ISPE CEUs: 1.3
Type: Classroom Training Course
This course is also available as an online training course, Basic Principles of Computerized Systems Compliance course.
This course has been updated to include the new revised EU GMP Annex 11, and an overview of 21 CFR Part 11.
This fundamental course introduces participants to regulatory requirements for computerized systems in the pharmaceutical industry and explores tried, tested, and internationally recognized methods of meeting those requirements. GAMP guidance provides a pragmatic and effective framework for achieving computerized systems that are fit for intended use and meet current regulatory requirements, by building upon existing industry good practice in an efficient and effective manner.
The course does not aim to cover detailed and highly technical aspects of software and hardware engineering, but rather gives the principles and an overview of the overall computer systems compliance process, including a scaleable and efficient system lifecycle, Quality Risk Management applying ICH Q9, updated GAMP categories, supplier assessment, and the selection of appropriate specification and verification activities.

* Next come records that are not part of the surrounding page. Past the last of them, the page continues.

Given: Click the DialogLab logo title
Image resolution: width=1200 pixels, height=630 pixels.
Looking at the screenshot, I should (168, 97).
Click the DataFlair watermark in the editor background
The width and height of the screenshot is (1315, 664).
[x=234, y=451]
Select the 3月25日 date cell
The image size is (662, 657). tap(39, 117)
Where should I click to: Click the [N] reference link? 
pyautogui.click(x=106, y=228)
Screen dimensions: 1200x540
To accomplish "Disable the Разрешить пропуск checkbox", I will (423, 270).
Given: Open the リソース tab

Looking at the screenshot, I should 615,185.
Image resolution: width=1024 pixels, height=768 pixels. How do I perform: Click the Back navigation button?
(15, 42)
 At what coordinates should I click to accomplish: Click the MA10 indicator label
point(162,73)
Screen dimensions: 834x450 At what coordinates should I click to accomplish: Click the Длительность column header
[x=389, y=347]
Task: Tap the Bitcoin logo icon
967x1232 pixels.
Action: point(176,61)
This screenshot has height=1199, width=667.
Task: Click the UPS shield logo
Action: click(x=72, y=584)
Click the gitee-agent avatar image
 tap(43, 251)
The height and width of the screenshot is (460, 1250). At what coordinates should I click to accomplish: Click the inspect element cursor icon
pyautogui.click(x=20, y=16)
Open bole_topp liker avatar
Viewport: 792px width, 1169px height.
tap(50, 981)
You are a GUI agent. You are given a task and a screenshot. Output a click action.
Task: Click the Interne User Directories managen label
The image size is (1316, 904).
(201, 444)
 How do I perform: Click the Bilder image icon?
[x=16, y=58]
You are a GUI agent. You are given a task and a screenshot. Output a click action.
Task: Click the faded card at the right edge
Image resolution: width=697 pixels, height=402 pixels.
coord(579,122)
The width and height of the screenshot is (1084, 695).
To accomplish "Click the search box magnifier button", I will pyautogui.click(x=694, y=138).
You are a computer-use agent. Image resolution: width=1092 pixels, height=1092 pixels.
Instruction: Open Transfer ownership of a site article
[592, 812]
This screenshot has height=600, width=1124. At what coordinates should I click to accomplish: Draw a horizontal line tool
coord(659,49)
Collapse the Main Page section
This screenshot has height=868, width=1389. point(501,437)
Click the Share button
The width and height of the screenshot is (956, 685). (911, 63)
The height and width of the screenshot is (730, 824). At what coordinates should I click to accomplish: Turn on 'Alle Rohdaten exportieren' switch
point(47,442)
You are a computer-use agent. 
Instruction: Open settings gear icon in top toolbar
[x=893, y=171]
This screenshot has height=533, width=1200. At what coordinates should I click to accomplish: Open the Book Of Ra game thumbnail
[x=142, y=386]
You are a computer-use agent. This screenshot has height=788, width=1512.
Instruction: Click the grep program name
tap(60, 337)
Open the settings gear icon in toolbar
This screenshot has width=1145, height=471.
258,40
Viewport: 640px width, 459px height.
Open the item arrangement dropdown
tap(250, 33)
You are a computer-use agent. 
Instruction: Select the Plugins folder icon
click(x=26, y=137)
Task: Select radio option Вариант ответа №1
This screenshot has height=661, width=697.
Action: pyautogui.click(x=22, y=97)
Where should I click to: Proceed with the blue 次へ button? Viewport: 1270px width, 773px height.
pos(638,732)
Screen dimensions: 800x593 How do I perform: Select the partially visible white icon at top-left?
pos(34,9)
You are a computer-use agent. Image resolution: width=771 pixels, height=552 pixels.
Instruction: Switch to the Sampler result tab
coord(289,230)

Immediately apply the course learning objectives using the complimentary copy of the GAMP® 5: A Risk-Based Approach to Compliant GxP Computerized Systems Guide.
This course was developed by members of the ISPE GAMP Community of Practice. GAMP was established by industry leaders to interpret and improve the understanding of regulations governing the use of computerized systems in pharmaceutical manufacturing.
This training course is of particular interest to existing and future members of the ISPE GAMP Community of Practice (COP).